-- begin Supplied material --
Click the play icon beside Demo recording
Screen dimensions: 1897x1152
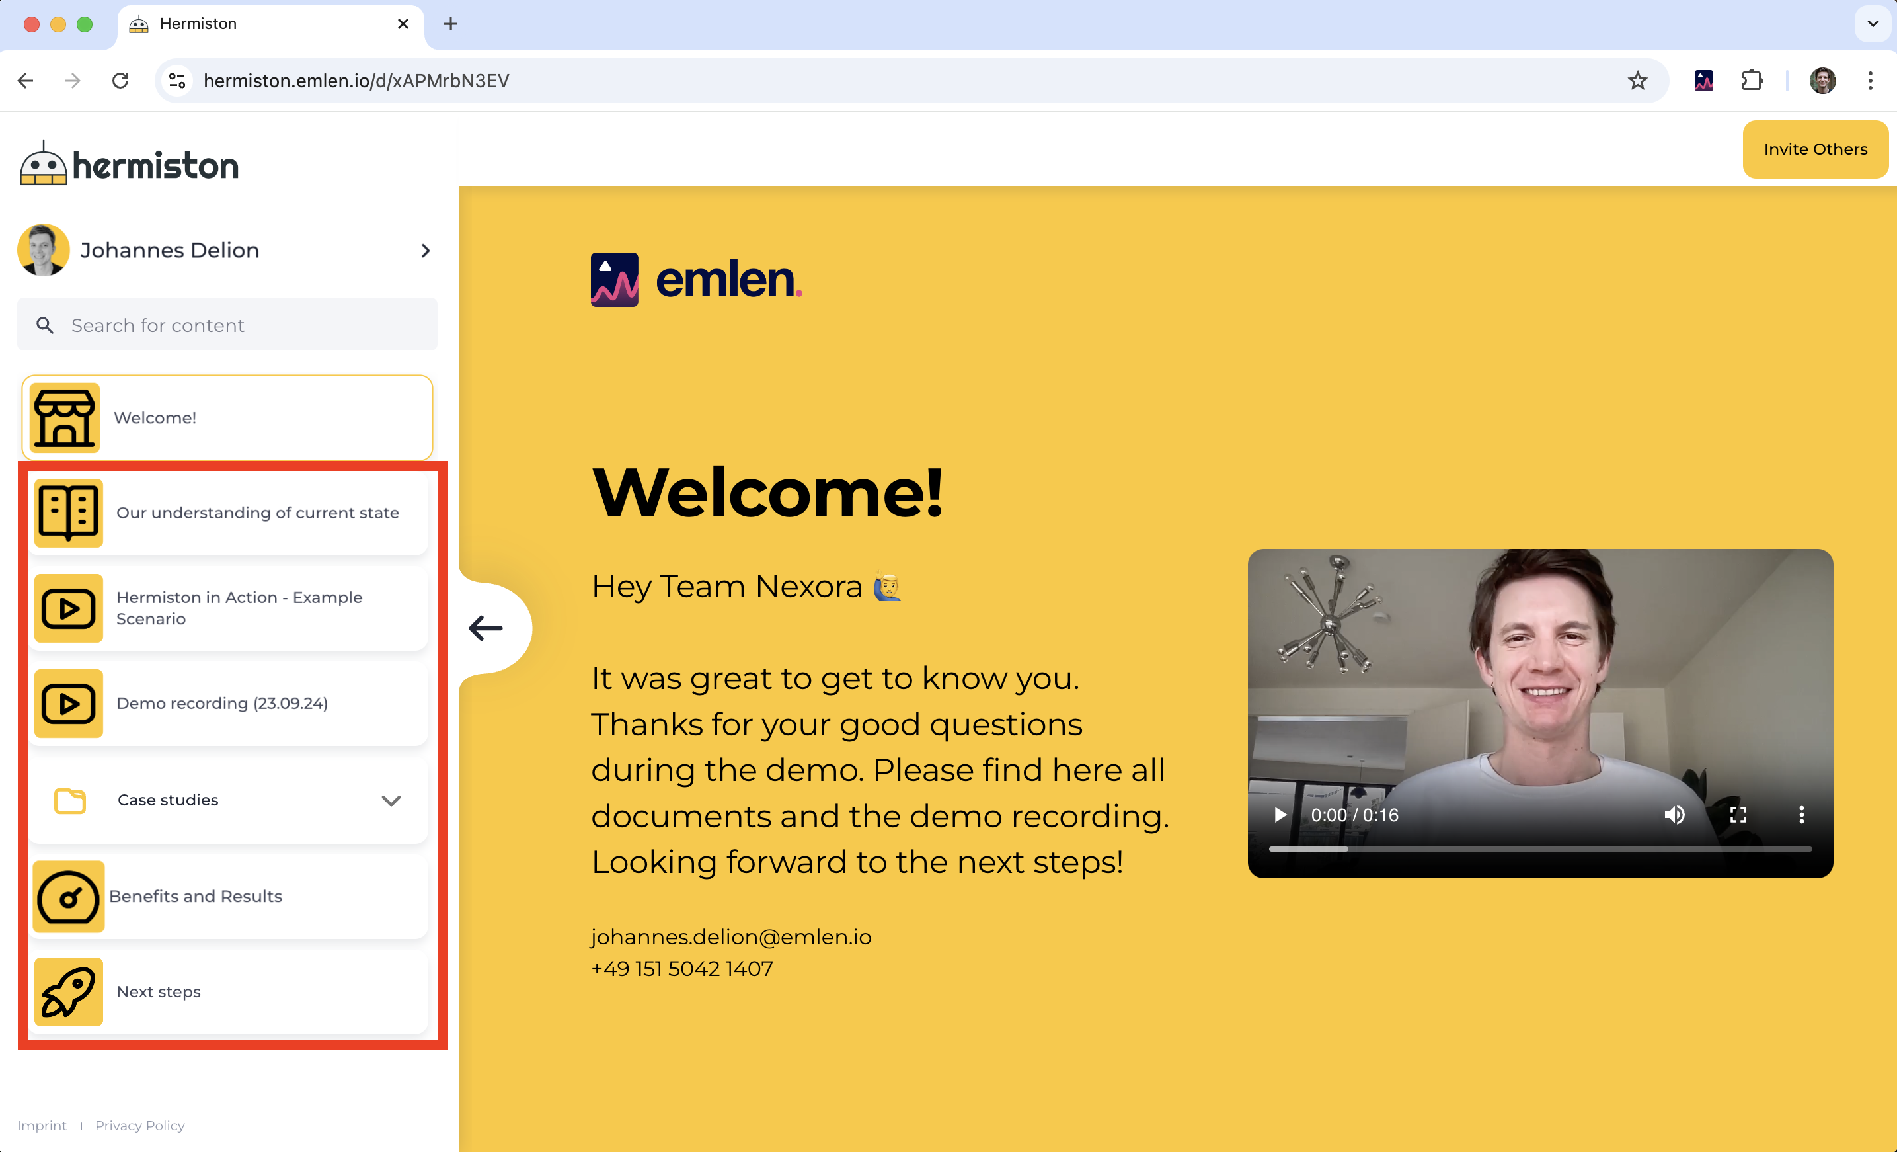pyautogui.click(x=69, y=703)
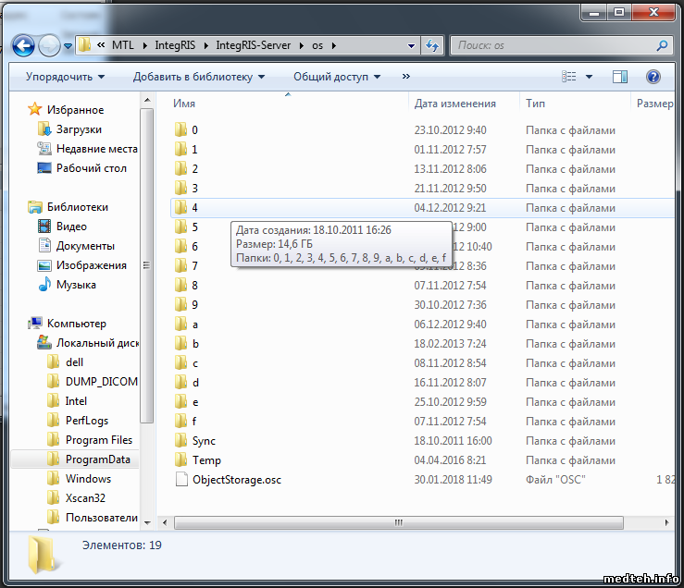684x588 pixels.
Task: Select the Sync folder icon
Action: (181, 441)
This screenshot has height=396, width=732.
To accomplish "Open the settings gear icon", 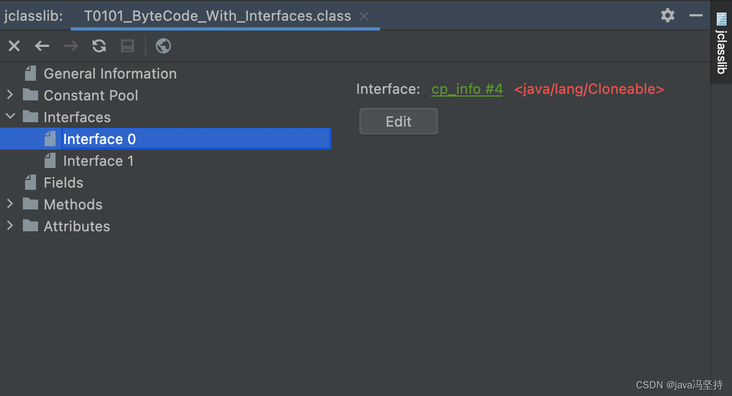I will (668, 15).
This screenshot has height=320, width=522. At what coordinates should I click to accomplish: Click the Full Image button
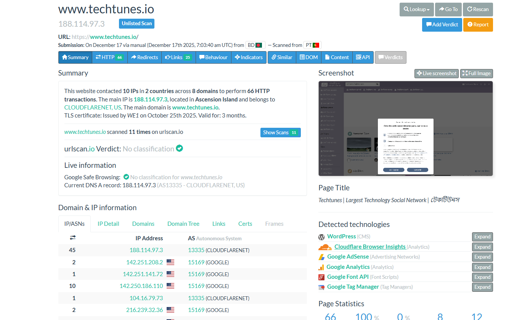click(x=476, y=73)
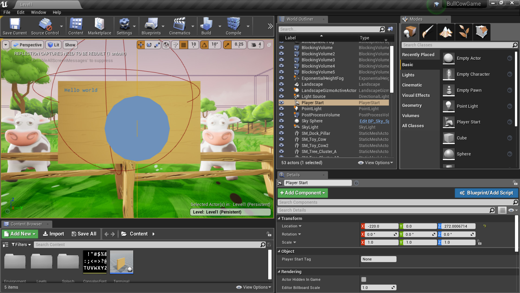Viewport: 520px width, 293px height.
Task: Open the Marketplace from the toolbar
Action: click(x=99, y=26)
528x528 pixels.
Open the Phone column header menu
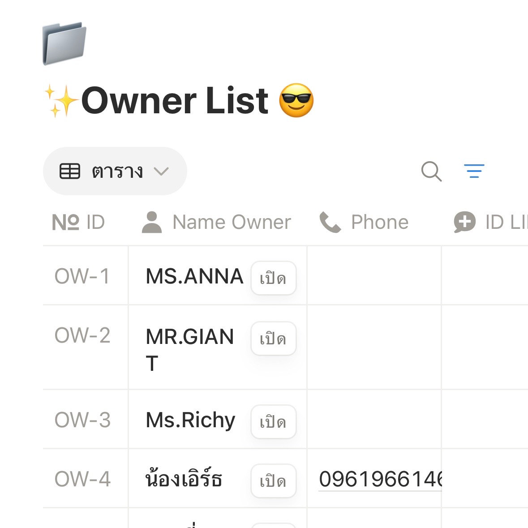(364, 222)
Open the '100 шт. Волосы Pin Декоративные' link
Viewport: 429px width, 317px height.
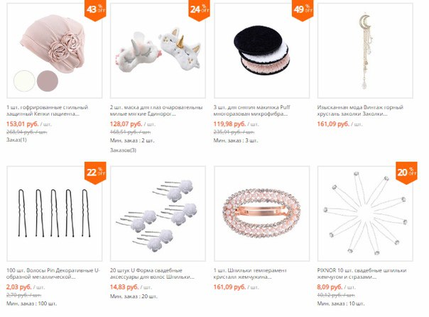53,274
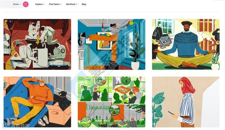Click the chevron arrow beside Shots

pos(20,4)
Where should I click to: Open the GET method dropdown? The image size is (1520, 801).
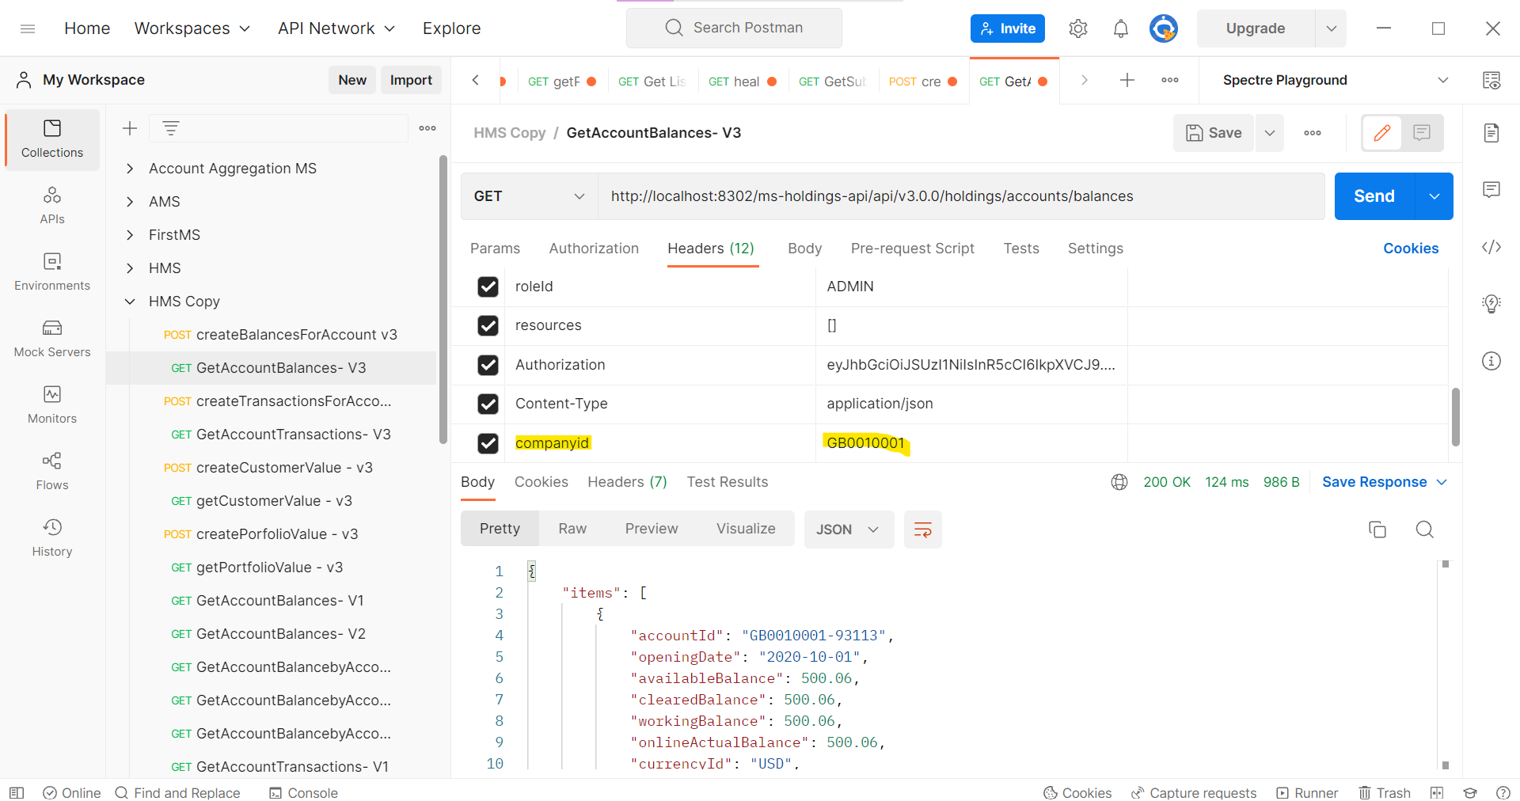click(529, 196)
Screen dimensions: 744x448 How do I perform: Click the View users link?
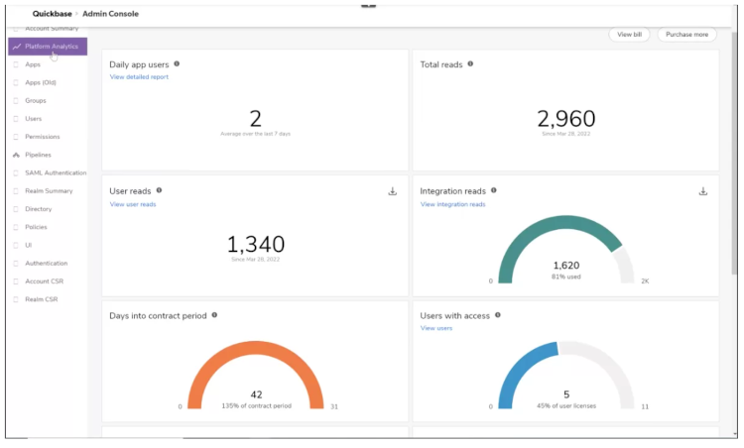436,328
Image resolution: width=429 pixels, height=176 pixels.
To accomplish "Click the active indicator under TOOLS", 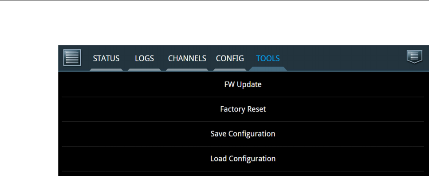I will (x=268, y=68).
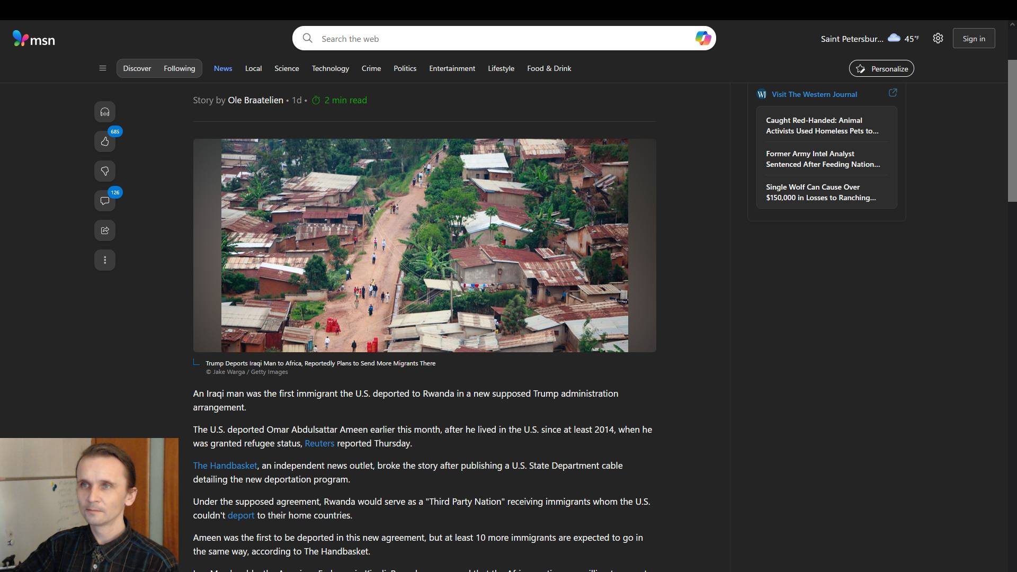Click the listen to article headphones icon
This screenshot has width=1017, height=572.
(x=105, y=112)
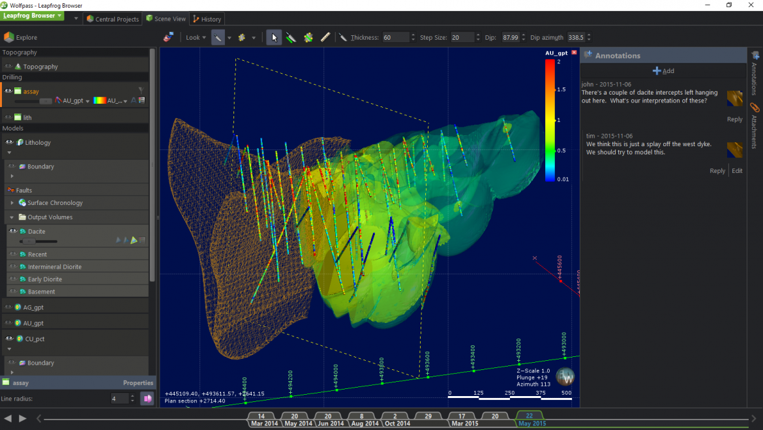Click the Attachments paperclip icon
Screen dimensions: 763x430
pos(755,108)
-- end Supplied material --
Requirement » Return every line from the records above that contains the string "screenshot", treating uppercase and lowercase letters as distinct.

Written answer »
This screenshot has height=396, width=732.
This screenshot has height=320, width=522. At what coordinates should I click to accomplish: Click the Full Image button
This screenshot has width=1017, height=572.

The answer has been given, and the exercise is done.